Há outro desafio a ser enfrentado. Nesses treze anos não tivemos uma política diplomática de Estado. Tivemos política de governo, muitas vezes confundida como política de partido. Em vez de praticar o “pragmatismo responsável”, que tanto frutos rendeu ao país em um passado não muito distante, Lula e Dilma adotaram a política de alinhamento automático com países com os quais tinham afinidades ideológicas.
As lentes ideológicas levaram seus governos a uma leitura distorcida do mundo, como se ele estivesse dividido em dois polos antagônicos: os Estados Unidos, esse eterno eixo do mal, e os chamados países emergentes, o novo eixo do bem.
O maniqueísmo levou a erros primários.
No apogeu do seu terceiro-mundismo, Lula pensou que seria o eixo alternativo aos Estados Unidos no Oriente Médio, um sonho lunático. A prioridade às relações Sul-Sul (em contraposição à relação Sul-Norte), e a aposta no Brics foram produto de uma concepção na contramão do mundo.
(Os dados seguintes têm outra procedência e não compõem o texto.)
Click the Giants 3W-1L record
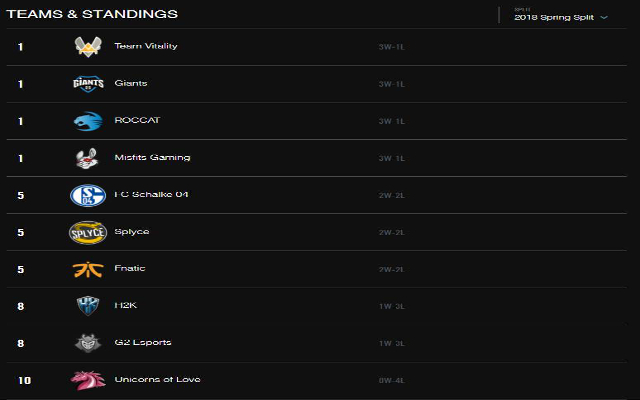Image resolution: width=640 pixels, height=400 pixels. (x=391, y=84)
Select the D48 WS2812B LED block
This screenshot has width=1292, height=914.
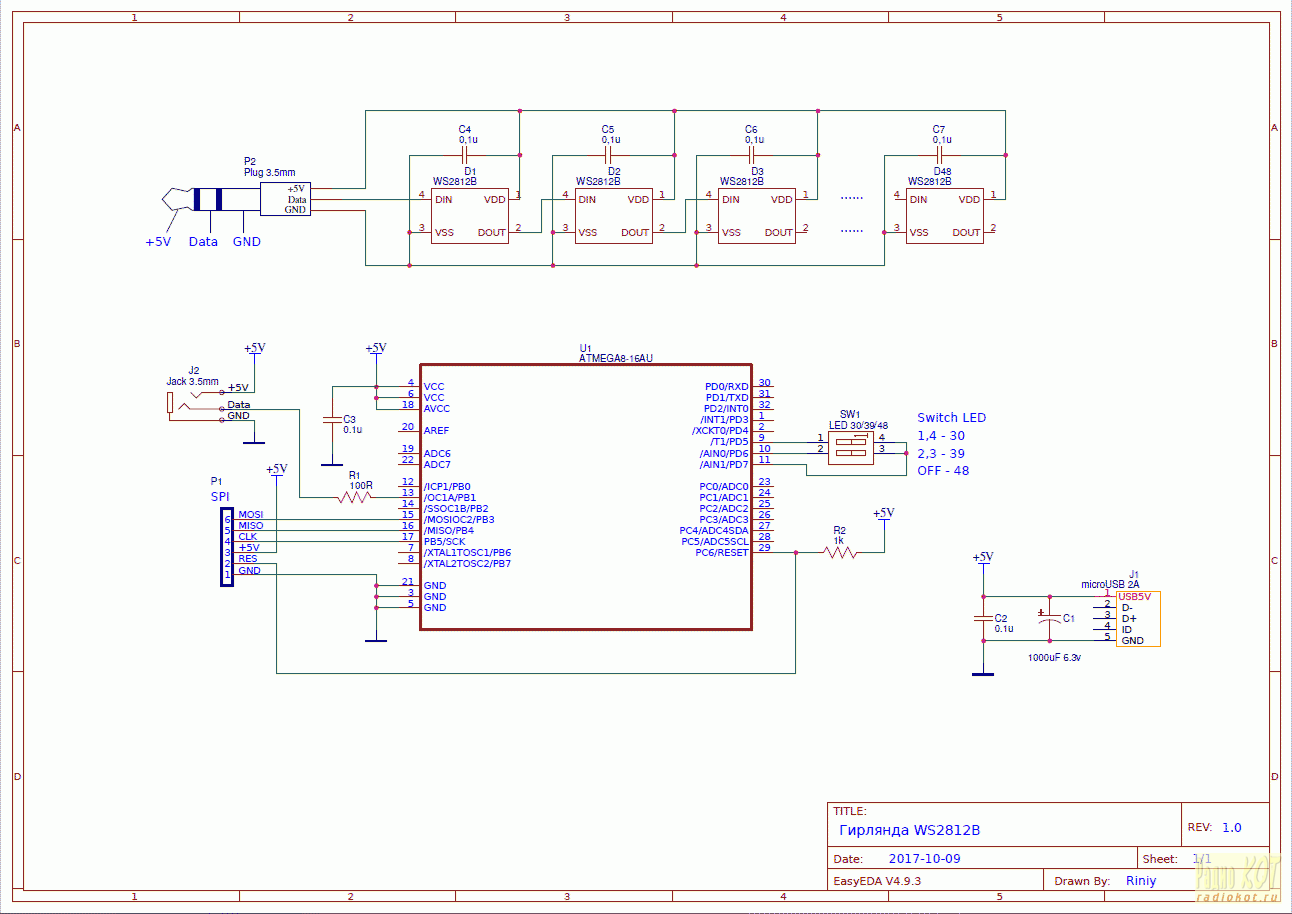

A aposta falhou. A megalomania do criador deu lugar à abulia da criatura. E o Brasil perdeu relevância no concerto das nações, ficou de fora dos megablocos que foram se formando. Se contentou com o Mercosul.
O novo governo corre agora contra o tempo para fazer uma inflexão na política de comércio exterior e romper com as amarras atuais. O incremento de acordo bilaterais - como realizam o Chile, o México e o Peru, apenas para citar alguns países vizinhos - é do interesse nacional. A soberania brasileira passa pela afirmação do seu direito de assinar acordos comerciais com qualquer bloco ou país, sem estar submetido a vetos de quem quer que seja.
As cadeias produtivas e os megablocos são cada vez mais uma realidade palpável, vide a Parceria Transpacífica. Ou o Brasil se integra, de forma ativa e altiva, nesses processos ou estará condenado em ser eterno exportador de produtos primários e importador de bens manufaturados.
As categorias mentais da época da guerra fria são inteiramente anacrônicas. No comércio exterior, não há bandidos e mocinhos. Nele, cada país defende, antes de tudo, seus próprios interesses e quando há convergência se estabelecem acordos vantajosos às partes.
Nas relações comerciais, não há sentido escolher parceiros por critérios ideológicos. Ao Brasil interessa ter relações pacíficas e comerciais com todas as nações. Com os EUA, a China, a União Europeia, a Rússia, a Índia, nossos vizinhos latino-americanos, países africanos, asiáticos e em todos os quadrantes do planeta.
Assim, o Brasil voltará a habitar o mundo.